Sunday, May 23, 2010


You're probably wondering, "What happened to the third day?" The third day was spent learning how to compose and create using Photoshop before you even get out a piece of paper. It was full of informative and interesting facts and techniques. But I can't go into that - suffice it to say it could have been a workshop all on it's own and Nick shared how he creates some of his interesting compositions using various photos in a type of montage/overlapping style (and I intend to use this "trick" for my own compositions in the future).

Day Four began with a demo of a simple composition, with Nick talking about drawing and painting buildings that have more personality, using concave lines instead of straight or convex lines. I did not do a good job on my own little "sketch." I never do buildings or landscapes or really create anything without a photo reference, so that's my excuse for doing so poorly. I know it's something I should work on...but there are so many other areas I want to improve in that this will be put on the back burner. I did appreciate what he was trying to do for us and how this took us back to basic composition skills that should be easy to use on every painting (but it wasn't that easy for me). There were about 1/2 the class who benefited from this a lot. As Nick says - you always get a mix of beginners through advanced in these workshops and you have to gear your demos and exercises for all members of the group so sometimes the advanced feel like they are far beyond that while sometimes the beginners feel they don't understand what's being done. It's a hard mix to get just right - maybe like a good martini?

We immediately went into a big, poured painting! A canyon began with a basic contour drawing of the shapes, and Nick poured a gorgeous mix of Quinacridone Gold + Transparent Brown. Yummy colors!

He called this process "Progressive Composition." And that meant, if you had elements of the composition you didn't like in the first drawing and pour, you adjusted them in the second, and third, and fourth pours. Since there were shapes he didn't like in the first pour, he cut in with some lines and cut out with some lines before doing the second pour with Alizarin Crimson. What a bold color!!! But see how some of that gold shows? So you get the first color showing through in areas, the second color pure (where you go outside the first lines) and you have a third color when the first and second layers merge.

Normally, Nick would have painted four layers but due to time constraints he went right into a bold, juicy dark color (a mix of a blue and Dioxizine Purple that is strong!!!). Again, cutting in some areas and outside some areas to adjust the composition even more. And you have the beginning of a canyon painting.

As that was drying, he began doing a little demo of the koi in water (similar to the DVD he has out) for those who wanted to see that "batik" technique up close and personal. I tell you, it's all a matter of timing - he has it...I don't!! ha ha So more practice to get this right for me so I don't wash away all the paint...or none of the paint.

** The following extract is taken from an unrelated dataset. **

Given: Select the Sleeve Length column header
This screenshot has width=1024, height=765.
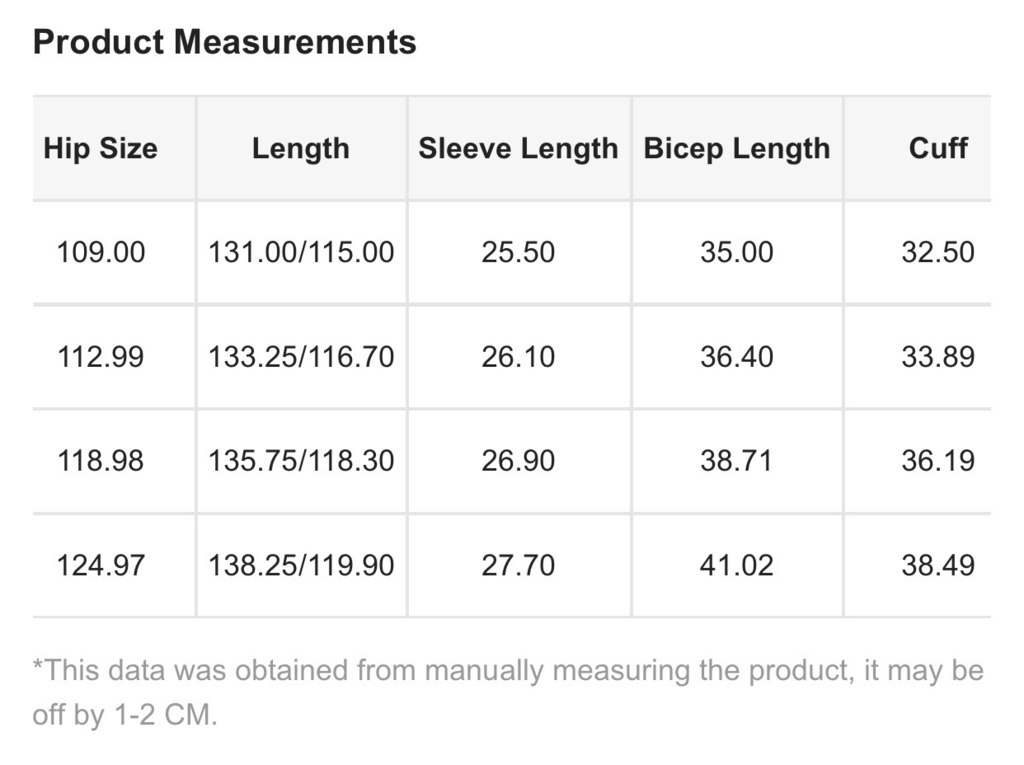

Time to get out the timer and see how long it takes for the optimum amount of the paint to stay on the paper with the optimum amount still wet enough to wash away.

This is my first canyon pour...I didn't mix anything in with my Quin Gold so it's pure Quin Gold and I got a bad piece of Arches hot press (see the right edge and those blotches?) that worked out okay on this because it's just more texture. But it took forever to dry and you dry each layer before starting with the next layer. I don't have a photo of the second pour for me but I'll take a photo of where I am on this now (I've worked on it here at home and have something...I think...worth sharing).


jgr said...

Thank you for sharing about the Nick Simmons workshop-I love his work! I'm thinking of ordering his CD.

RHCarpenter said...

You'll learn a lot of his techniques in the DVD, Jane, so do get it. And he's going to be coming out with another soon showcasing other techniques and things :)

Mary Sonya Conti said...

Anxious to see how the canyon piece developed for you Rhonda. Thank goodness you gave me the formula on the final layer. Had not written that down and couldnt remember anything but the diox purple.

Suzanne McDermott said...

What a great lot of posts, Rhonda! Excellent lists! Your lemons turned out perfectly, love your Koi and I really appreciate all the information you've shared from the Simmons workshop. What a great opportunity!

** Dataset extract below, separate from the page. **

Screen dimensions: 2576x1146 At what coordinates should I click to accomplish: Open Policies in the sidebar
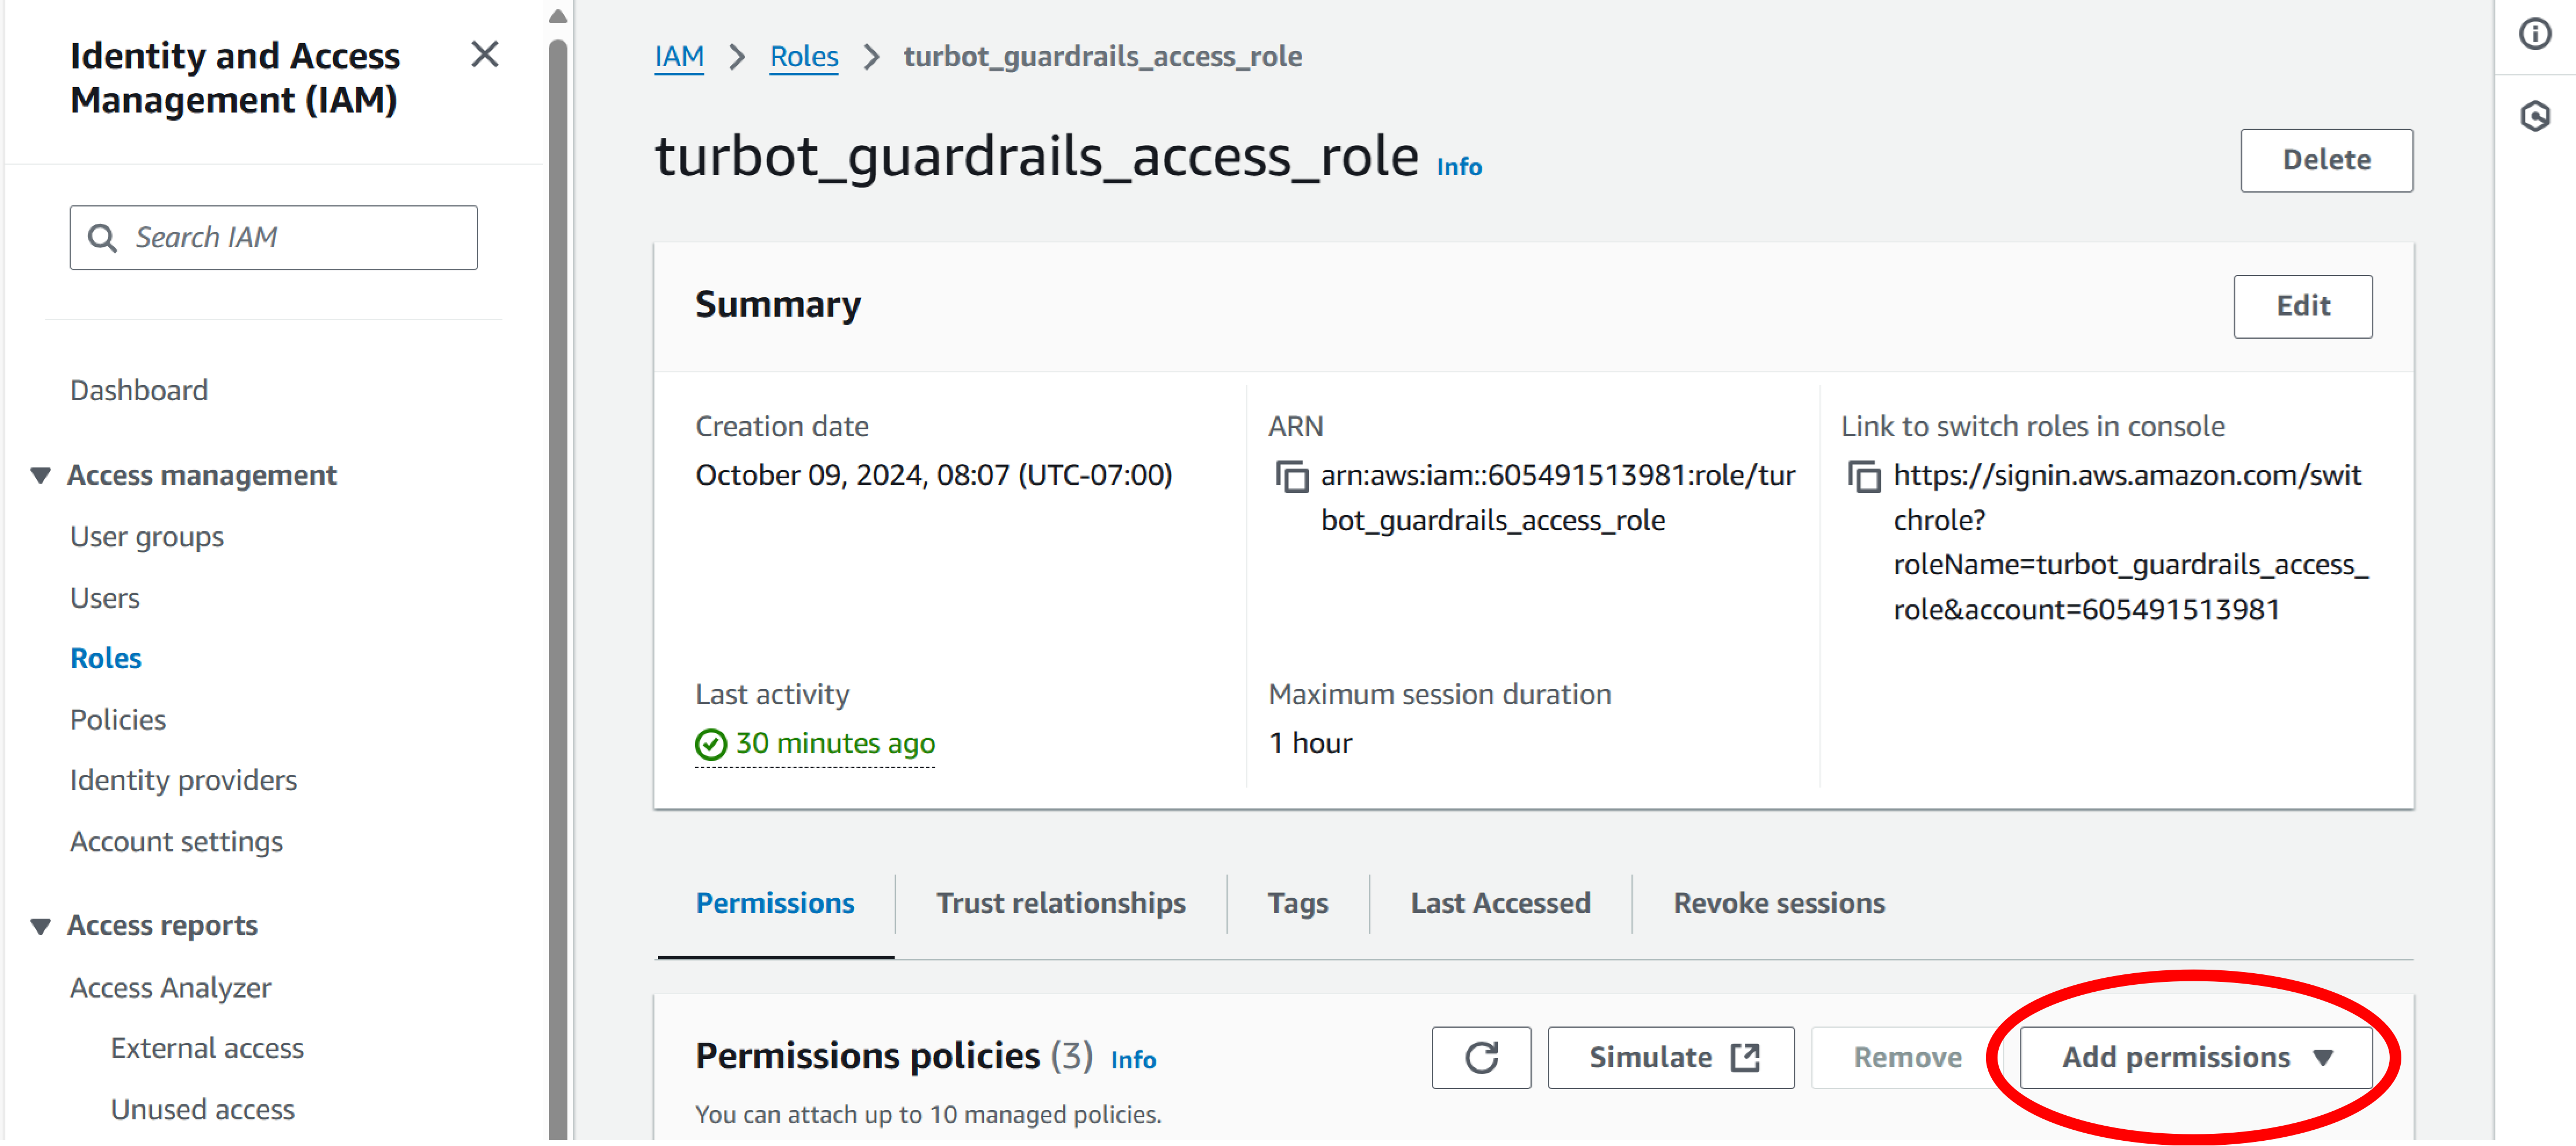pos(117,719)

Joan Sandford-Cook said...

Hey Rhonda what a lucky girl being taught by this great guy of such freedom and light. Your geisha is magnificent and as for all the canyon process, it was a revelation even to me who pours, sticks and plays to her hearts content. What a magical workshop and teaching post.

Christiane Kingsley said...

I really admire Nick's bold pours. I can't wait to see what you will do with the canyon painting. Thank you for sharing all of this with us.

RHCarpenter said...

Sonya, Christiane and Joan, I'm afraid I've let the canyon get away from me but have an idea to try to save it from total ruin! ha ha I will share - good or bad (you know me, I have no shame!)
Suzanne, glad you are enjoying it. Only the koi stuff left and you can get that on his DVD, but I'll share the one he did in the workshop.
I highly recommend him - take his workshop, go with an open mind to listen, learn, laugh and be pushed past your limits a bit :) I know he's often called the Bad Boy of Watercolor but to me he's one of the most giving instructors, telling you all the "secrets" others might hold back, and entertaining you in the process with great stories (some are even true :)

Chris Beck said...

Rhonda, I'm way behind in blog reading, but finally catching up -- thanks for this whole series of posts on Nick's workshop -- very interesting and educational!! I like your koi painting -- and don't feel bad about the others -- most of the work I ever did in workshops was a "learning experience" at best!! ;-D

RHCarpenter said...

Chris, you must be a busy lady lately but glad to hear from you - hope you are fine as frog hair :)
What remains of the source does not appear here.